In three other homes across Israel, there were similarly tragic scenes. 

Iris Eden, the widow of Moshe Feder, 68, was experiencing an unimaginable deja vu. An anti-tank missile hit his car near Sderot on Sunday. Her first husband, an Israeli Air Force pilot, died in a helicopter disaster in 1997. 

There was also an eerie sense of history repeating itself at the shiva for Pinchas Menachem Prezuazman, 21, who was killed running for cover in Ashdod. His mother lost her brother in a 2002 bus bombing in Meron. 

Ziad Alhamamda, 47, was working in an Ashkelon factory, and his death plunged the Bedouin-Arab community into mourning. 

President Reuven Rivlin spent the week paying shiva calls, and stressing that terror targets all Israelis indiscriminately, Jews and Arabs of every religious and political outlook. 

“Terror strikes us all without discrimination and without mercy and we will never surrender to it,” he said at the home of Alhamamda in the Bedouin town of Shaqib al-Salam. 

He said: “I do everything I can to visit all Israelis who are in such terrible grief from terrorist attacks. We, the tribes of Israel, are together in good times and bad, in hope and in difficulty, regardless of which tribe we are from.”

Moments before I sat with Agadi’s family, I stood at the spot where he died. His was the first Israeli death of the clashes – and it was strange to see such a significant site still and silent, apart from two workmen boarding up a window. 

The scene gave an indication of the force with which the lethal shrapnel fell. There was rubble on the ground, and collapsed concrete. It was a terrifying and lonely end for Agadi, a 58-year-old father-of-four who was known as sociable and caring. His sister Cheli Mualem said: “He was always smiling and always bringing joy to others, and many people have come to the shiva and told us of charitable donations he made quietly.”

As well as four bereaved families, there are more than 100 families in Israel helping loved ones to deal with new injuries as a result of the rocket fire – in eight cases with serious injuries. Many residents of the south have enlisted help for shock or trauma. 

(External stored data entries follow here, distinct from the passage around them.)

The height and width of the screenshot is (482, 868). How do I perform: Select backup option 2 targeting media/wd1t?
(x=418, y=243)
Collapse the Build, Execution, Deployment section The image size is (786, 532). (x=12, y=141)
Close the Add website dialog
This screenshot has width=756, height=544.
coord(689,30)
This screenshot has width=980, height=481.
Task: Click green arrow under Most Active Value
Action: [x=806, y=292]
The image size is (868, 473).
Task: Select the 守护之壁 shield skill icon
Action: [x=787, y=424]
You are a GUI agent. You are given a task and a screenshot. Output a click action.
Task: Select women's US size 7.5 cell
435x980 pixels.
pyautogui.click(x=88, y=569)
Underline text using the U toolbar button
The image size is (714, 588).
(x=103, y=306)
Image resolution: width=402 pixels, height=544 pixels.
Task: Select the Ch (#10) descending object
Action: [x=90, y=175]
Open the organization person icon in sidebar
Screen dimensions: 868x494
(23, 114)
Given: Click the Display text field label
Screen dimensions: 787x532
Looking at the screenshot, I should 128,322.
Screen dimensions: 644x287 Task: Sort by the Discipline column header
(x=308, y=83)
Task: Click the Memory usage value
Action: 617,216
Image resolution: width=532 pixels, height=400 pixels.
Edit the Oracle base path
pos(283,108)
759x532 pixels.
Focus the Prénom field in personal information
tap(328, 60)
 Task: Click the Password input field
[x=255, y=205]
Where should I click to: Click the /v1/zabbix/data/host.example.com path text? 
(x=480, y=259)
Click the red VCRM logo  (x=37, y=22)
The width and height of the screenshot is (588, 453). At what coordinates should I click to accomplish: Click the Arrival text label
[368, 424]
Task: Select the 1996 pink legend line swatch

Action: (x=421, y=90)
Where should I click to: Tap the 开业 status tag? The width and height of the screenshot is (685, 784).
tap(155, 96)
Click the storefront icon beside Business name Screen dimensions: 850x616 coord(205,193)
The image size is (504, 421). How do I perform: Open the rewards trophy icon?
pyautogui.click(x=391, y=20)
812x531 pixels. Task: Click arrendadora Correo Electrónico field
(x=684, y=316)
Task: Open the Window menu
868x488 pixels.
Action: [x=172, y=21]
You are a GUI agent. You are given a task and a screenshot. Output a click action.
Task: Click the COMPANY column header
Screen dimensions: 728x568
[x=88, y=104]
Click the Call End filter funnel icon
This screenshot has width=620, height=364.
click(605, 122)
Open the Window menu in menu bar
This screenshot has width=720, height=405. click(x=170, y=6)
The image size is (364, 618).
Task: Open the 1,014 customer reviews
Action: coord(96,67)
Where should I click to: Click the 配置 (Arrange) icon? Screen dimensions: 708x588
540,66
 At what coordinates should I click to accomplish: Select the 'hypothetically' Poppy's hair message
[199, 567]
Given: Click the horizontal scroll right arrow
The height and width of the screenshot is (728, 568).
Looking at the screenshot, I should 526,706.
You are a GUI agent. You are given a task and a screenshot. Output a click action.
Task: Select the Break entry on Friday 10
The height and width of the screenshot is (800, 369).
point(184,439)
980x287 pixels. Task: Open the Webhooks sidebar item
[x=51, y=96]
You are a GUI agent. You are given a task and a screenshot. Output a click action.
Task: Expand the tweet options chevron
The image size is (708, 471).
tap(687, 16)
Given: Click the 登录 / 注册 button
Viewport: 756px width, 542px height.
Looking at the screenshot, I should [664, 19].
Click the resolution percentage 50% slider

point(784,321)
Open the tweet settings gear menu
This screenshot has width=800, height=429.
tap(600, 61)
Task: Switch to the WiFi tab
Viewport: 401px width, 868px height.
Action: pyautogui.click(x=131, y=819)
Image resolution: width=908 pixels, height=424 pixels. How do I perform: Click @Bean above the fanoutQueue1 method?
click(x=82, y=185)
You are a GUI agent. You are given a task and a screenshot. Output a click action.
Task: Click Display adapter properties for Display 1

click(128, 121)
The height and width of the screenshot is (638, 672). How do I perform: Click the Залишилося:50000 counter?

What unites all the families coping with loss, trauma and injury is their sense of bewilderment, and attempts to make sense of what happened to them. In Jerusalem, at the funeral of Prezuazman, his father Haim Dov said he had been “privileged” to bring him up and added: “I don’t understand why this is happening, but I am sure that you have fulfilled your purpose on this earth.”